→ **ИСТОЧНИК**
——————————
В этом и проблема, люди делегируют огромную часть своей самостоятельности государству, которое осознанно поддерживает в людях инфантильность.
Скажу тебе честно, я не знаю, осознанно власть это делает или искренне верит в то, что несет на себе некий крест. Я допускаю, что большинство людей у власти циничны и просто пользуются моментом, но топовые фигуры могут искренне считать, что несут на себе крест, ответственность за Отечество.
А тебе самому какую физически тяжелую работу приходилось выполнять?
Было много такой работы. Во-первых, у нас с матерью был огород, который обеспечивал нас едой где-то десять лет. Уже в шесть лет я помогал ей, мы сажали, копали, поливали, окучивали... Картошка, мешки на велосипедах до гаража, навоз, который возили из ближайшей деревни. Трудился на огороде у родственников. В общем, занимался натуральным хозяйством. Затем я долго работал грузчиком. Но был еще и тяжелый духовный труд. Я долго работал клоуном. Точнее, шесть лет работал аниматором в детском клубе.
Правда, что клоуны — самые грустные люди на свете?
Во-первых, это так. Во-вторых, хорошо смеется тот, кто научился смехом защищаться от действительности. Я мрачный человек, поскольку в крайней степени не наивный. Это не значит, что я не умею шутить, плясать, выпивать. Но к действительности отношусь трагически. Не научился в свои тридцать семь относиться к жизни как к чуду, для меня она вынужденное испытание. Меня раздражает фраза «Все будет хорошо». Все хорошо не будет точно. Будет как будет. Но, когда люди так говорят, я понимаю, что они хотят поддержать либо себя, либо отчаявшихся.
Хорошо смеется тот, кто научился смехом защищаться от действительности
Раз ты такой мрачный, что ты делаешь, чтобы выходить из мрачного состояния?
Думаю, надо системно решать этот вопрос. Не поднимать себе настроение, а входить в позитивное мышление. Хочу изучить, как оно устроено. Чтобы поменять эмоциональный фон, выезжаю из Москвы на воздух, на природу. У меня нет привычки уезжать далеко в Европу. Хожу на концерты, смотрю кино. Но самый простой способ — начинаю готовить. Все подряд, в основном рыбу. Если бы я не был режиссером, то стал бы поваром.
——————————
→ **ФРАГМЕНТ ДАННЫХ**
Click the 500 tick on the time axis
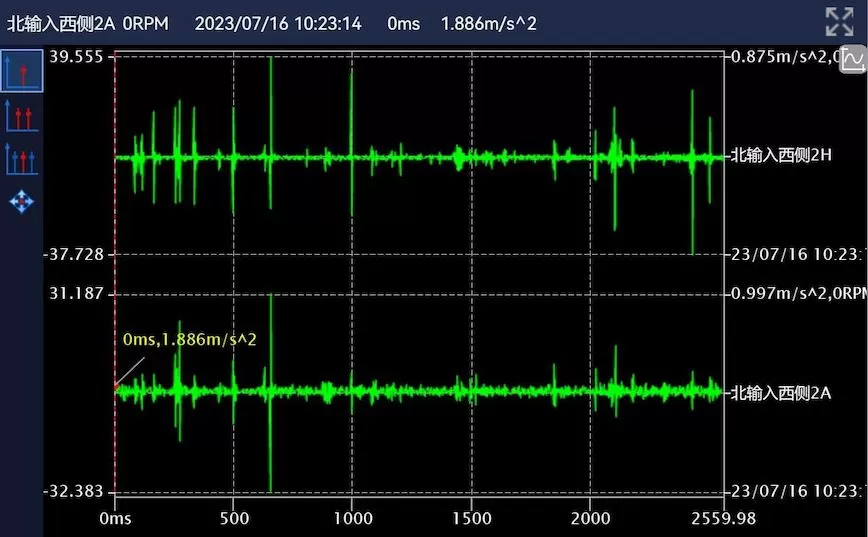868x537 pixels. tap(233, 518)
——————————
→ **ПИСЬМЕННОЕ ЗАДАНИЕ 1**
По словам собеседника в интервью, кем бы он стал, если бы не был режиссером?
→ **ПИСЬМЕННОЕ ЗАДАНИЕ 2**
Перепиши из интервью слово в слово отрывок, который начинается с «Правда, что клоуны» и заканчивается на «себя, либо отчаявшихся.».

→ **РЕЗУЛЬТАТ УПРАЖНЕНИЯ 1**
Поваром.

→ **РЕЗУЛЬТАТ УПРАЖНЕНИЯ 2**
Правда, что клоуны — самые грустные люди на свете?
Во-первых, это так. Во-вторых, хорошо смеется тот, кто научился смехом защищаться от действительности. Я мрачный человек, поскольку в крайней степени не наивный. Это не значит, что я не умею шутить, плясать, выпивать. Но к действительности отношусь трагически. Не научился в свои тридцать семь относиться к жизни как к чуду, для меня она вынужденное испытание. Меня раздражает фраза «Все будет хорошо». Все хорошо не будет точно. Будет как будет. Но, когда люди так говорят, я понимаю, что они хотят поддержать либо себя, либо отчаявшихся.